Programın en ünlü senaryosu DOCTOR, psikoterapist Carl Rogers’ın yansıtıcı dinleme tekniklerini taklit ediyordu. Beşerler, ekran karşısında bir terapistle konuşuyormuşçasına hislerini ELIZA’ya açıyorlardı.
Bu durum ise Weizenbaum’u rahatsız etmişti. İnsanların, hiçbir gerçek anlayış yeteneği olmayan bir yazılıma bu kadar kolay güvenmesi, onu yapay zekânın etik boyutunu sorgulamaya sevk etti. “ELIZA Etkisi” ismini verdiği bu olgu, insanların teknolojiye atfettiği mananın, tehlikeli bir yanılsamaya dönüşebileceğini anlatmaya çalışıyordu.
Weizenbaum, ELIZA’nın muvaffakiyetinin akabinde mesleğinde radikal bir dönüşüm yaşadı.
1976’da yayımladığı Computer Power and Human Reason isimli kitabında, insan ile makine ortasındaki ontolojik farkı vurguluyordu. Ona nazaran bilgisayarlar, sadece “hesaplama” yapabilirdi. İnsanın sahip olduğu “yargı” yetisi ise tecrübelerden, ahlaki bedellerden ve tarihi bağlamdan besleniyordu.
Tüm bu sebeplerden ötürü Weizenbaum, yapay zekânın insan hayatının belli alanlarına müdahalesini “ahlaki bir sapkınlık” olarak nitelendirmeye başlamıştı.
Herkes, bu görüşlerinden sonra Weizenbaum’u teknoloji düşmanı ilan etti.
Weizenbaum’un öngörüleri ise bugün ChatGPT üzere lisan modelleriyle yine gündeme geliyor. Günümüzde beşerler, bu araçlara duygusal bağlanıyor, ferdî meselelerini anlatıyor, fal bile baktırıyor.

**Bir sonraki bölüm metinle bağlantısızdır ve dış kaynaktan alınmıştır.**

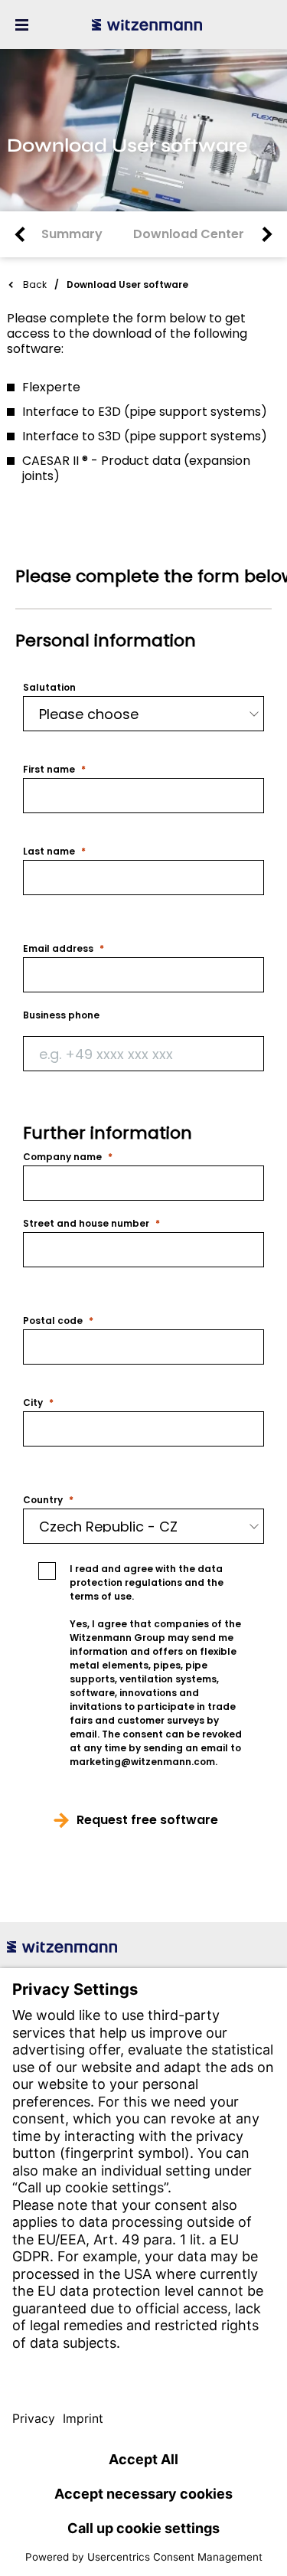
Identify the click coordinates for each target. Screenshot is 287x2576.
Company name (62, 1157)
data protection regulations (146, 1575)
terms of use (101, 1596)
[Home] (147, 24)
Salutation (49, 687)
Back (35, 284)
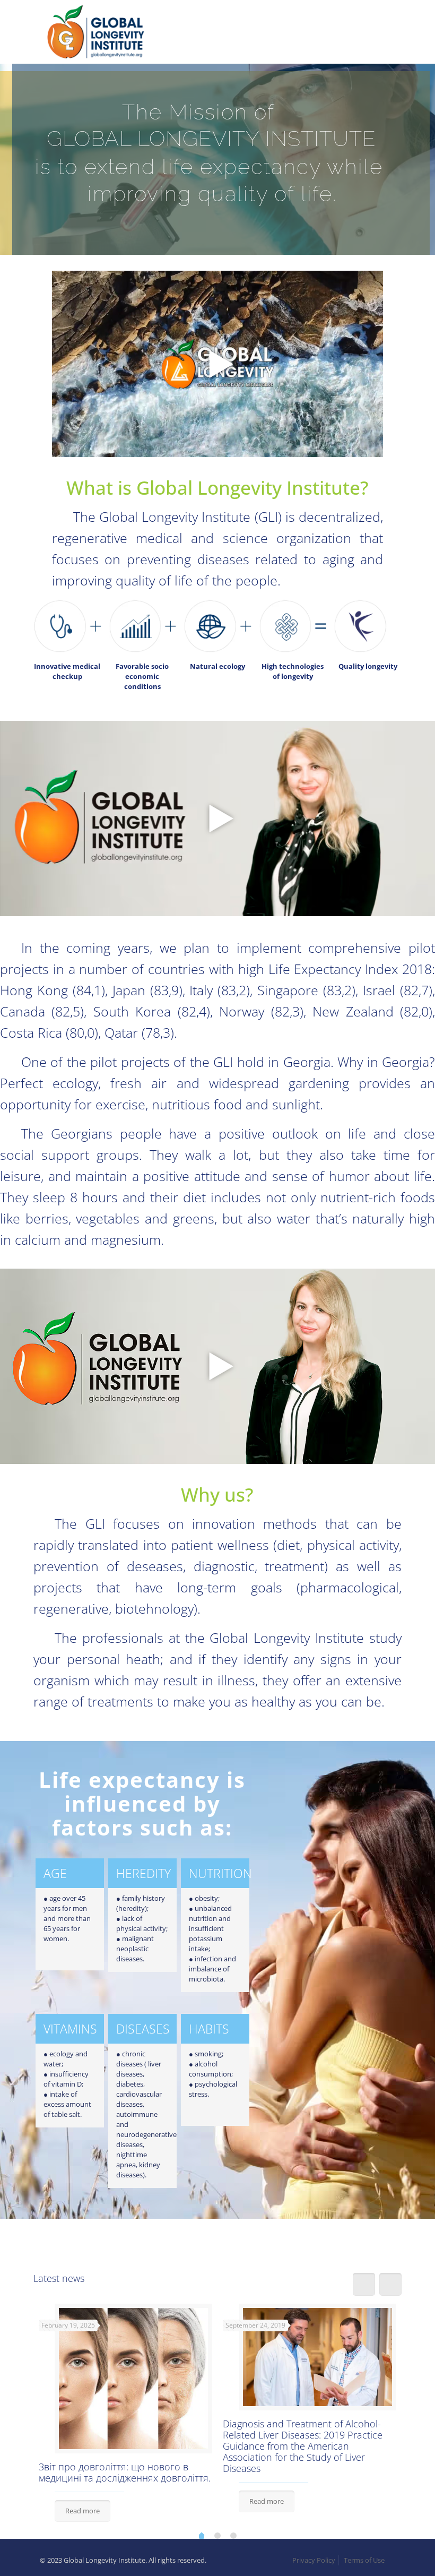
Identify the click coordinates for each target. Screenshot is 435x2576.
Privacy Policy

Özellikle TikTok üzere mecralarda “ChatGPT’ye şunu sorun, verdiği karşılığa inanamayacaksınız” üzere birçok akımı görmemiz mümkün. Hâl bu türlü olunca, Weizenbaum’un neden bu türlü düşündüğünü anlamamak mümkün değil.
Weizenbaum’a nazaran insanlık, teknolojiyi yönetmek yerine ona boyun eğdikçe, kendi insanlıklarını da kaybediyor. Bu niyetini de çok hoş bir örnekle destekliyor: Bir askerin, drone ile öldürdüğü insanları görmemesi, vicdani sorumluluğunu azalttığı için onu daha duyarsız bir hâle getirebiliyor.
Aslında o, teknolojik ilerlemeye değil; onun, insani bedellerin önüne geçmesine karşıydı.
“Bilgisayarlar bize ne yapmamız gerektiğini söylememeli, yalnızca nasıl yapacağımızı göstermeli” fikrine hâkim olan mucit, ELIZA’yı yaratmasına karşın yapay zekânın karanlık potansiyelini birinci görenlerden de birisiydi.
Artık ChatGPT ile sohbet ederken tahminen Weizenbaum’un şu kelamlarını hatırlarız:
“Bir şeyi yapabiliyor olmamız, yapmamız gerektiği manasına gelmez. İnsan olmanın manasını korumak, teknolojiden daha değerlidir.”